Vague: "Make us a brochure." Designer makes the choices you didn't make. Revisions take six rounds. The project misses deadline.

Sharp: "Trifold brochure, 8.5×11 folded to three panels. Audience: high school juniors. Reading level: grade 9. Logo at 1″ minimum. Five program features bulleted. A CTA at the bottom. Photos from our approved set. First draft Friday, two revision rounds, final by the 28th."

One round. The vendor delivers what was needed.

Universal across knowledge work involving creative or specialist vendors. The first hour of a project decides whether the next hundred go to plan.
In your Claude work

Five parts.

1. State the work, not the task.
2. Anchor in concrete facts — named partners, real numbers, real dates.
3. Tell Claude the audience and the format.
4. Iterate in dialogue. Show Claude what's wrong; don't start over.
5. Save what works.

Every great prompt is a SKILL.md waiting to be written. The more reps you put in on the five-part structure, the less you have to rewrite it next time.

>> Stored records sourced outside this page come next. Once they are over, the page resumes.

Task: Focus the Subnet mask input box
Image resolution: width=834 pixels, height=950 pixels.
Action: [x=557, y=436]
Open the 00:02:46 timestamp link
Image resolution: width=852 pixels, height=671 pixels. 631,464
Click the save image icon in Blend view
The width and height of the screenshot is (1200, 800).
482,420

The takeaway: Description is the most valuable move in this whole pilot.

The compound

Eight mechanics. Two effects.

When we get these right, two things happen at once. Work quality goes up. The error surface drops. Every new tool we pick up from here — Skills, automations, agents — amplifies both effects.

01
Better chats
Focused windows. The right model. Drift caught early. Verification before send.
02
Better tasks
Five-part prompts. Anchored in facts. Named audience. Iteration replaces restart.
03
Better Projects
Reference files do the memory. Voice carries. Twelve runs inherit what you built once.
04
Better Skills
Procedures with verify-and-validate gates inside them. Anyone on the team runs the same move.

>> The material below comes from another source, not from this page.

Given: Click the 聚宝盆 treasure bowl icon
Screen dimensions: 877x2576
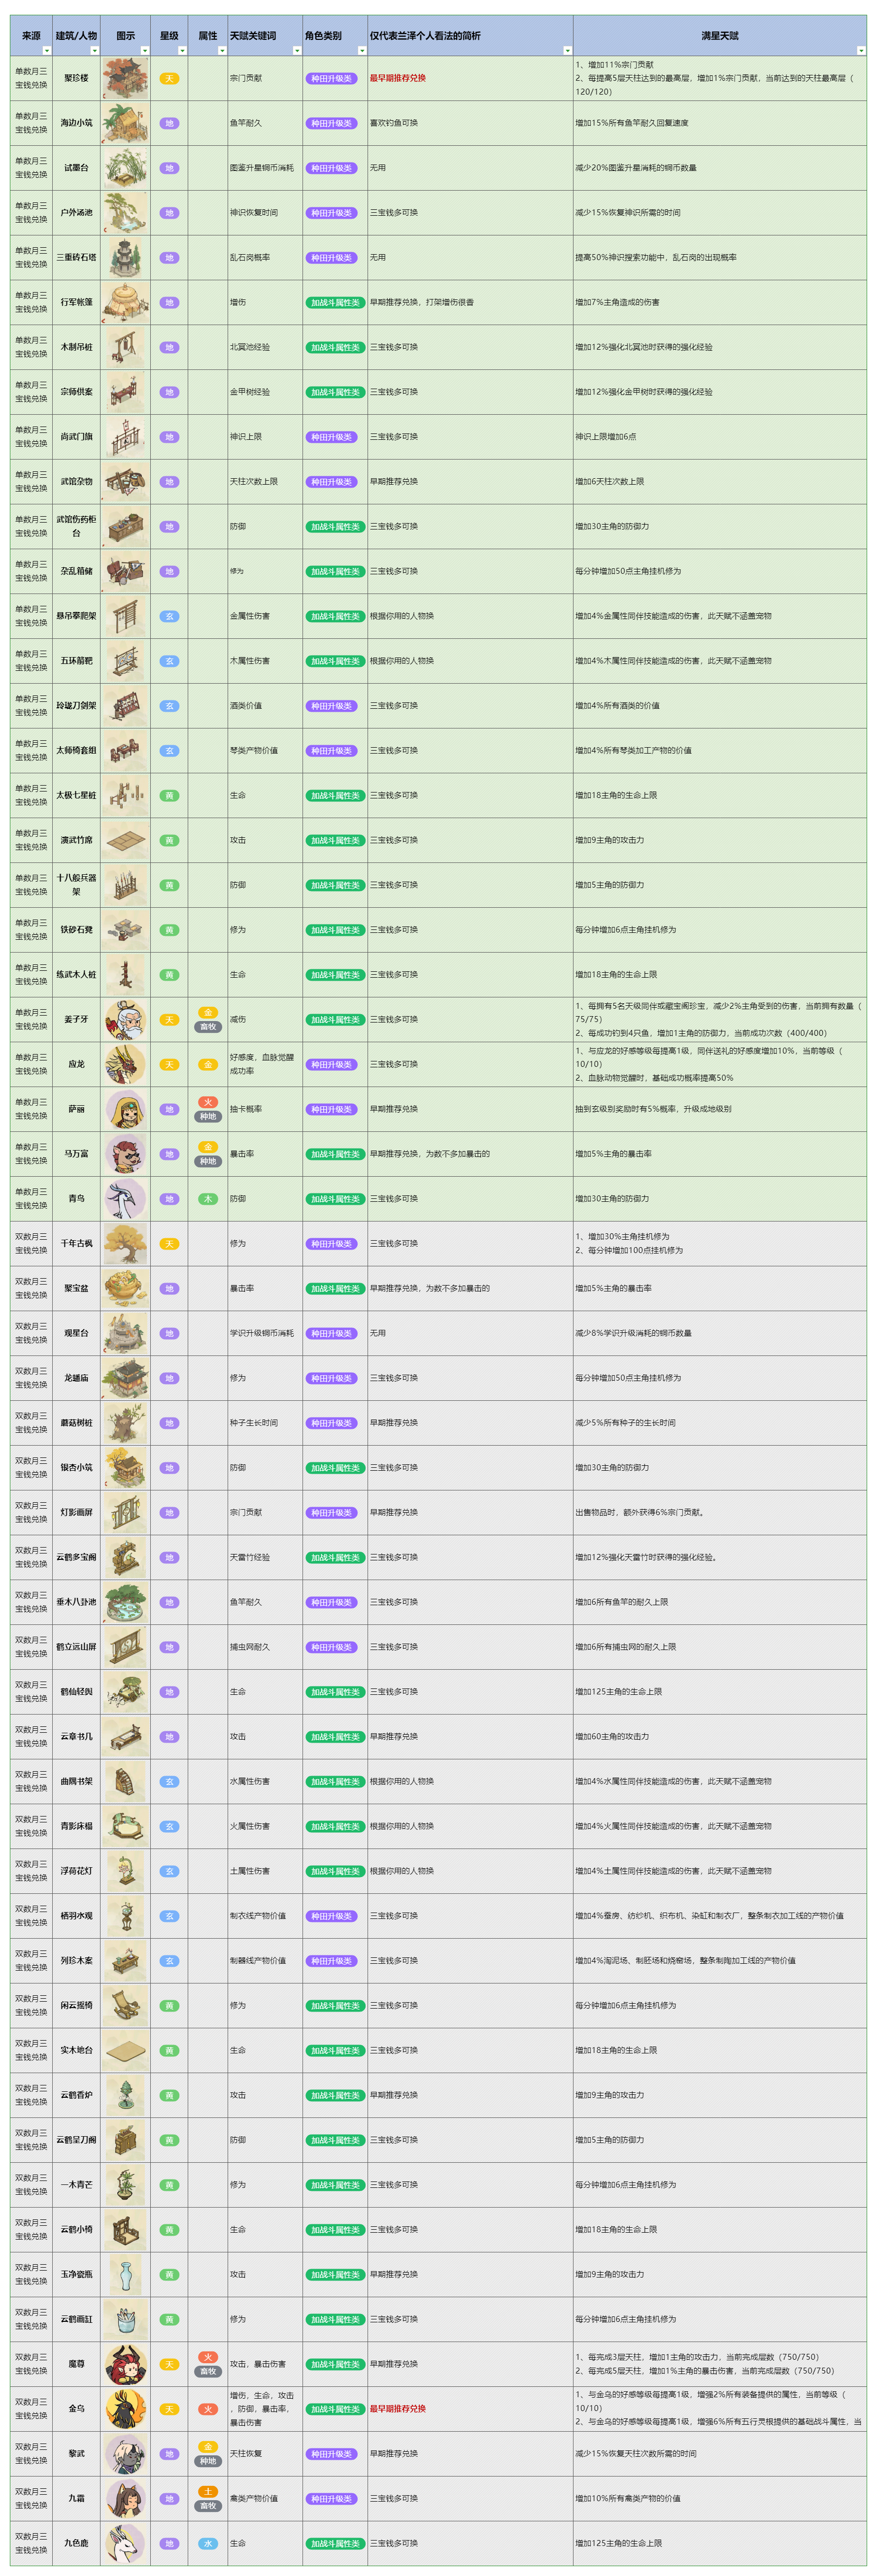Looking at the screenshot, I should click(125, 1288).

The new tools scale the quality when the basics are solid. They scale the errors when they're not. Same mechanism, two directions.

Your turn

Bring an example.

Walk us through a moment from this week. Pick one of the eight. The reasoning matters more than the polish.

01
Name the mechanic.

Which of the eight did you wrestle with this week — context, memory, drift, model choice, hallucination, verify, validate, or the prompt itself?

02
Show the move.

What did you do? What changed when you got it right — or what showed up when you didn't?

03
Pass it forward.

What's in your capstone scope now? Where is a Skill or Project you're building this week — and what would a teammate need from it to run it cold?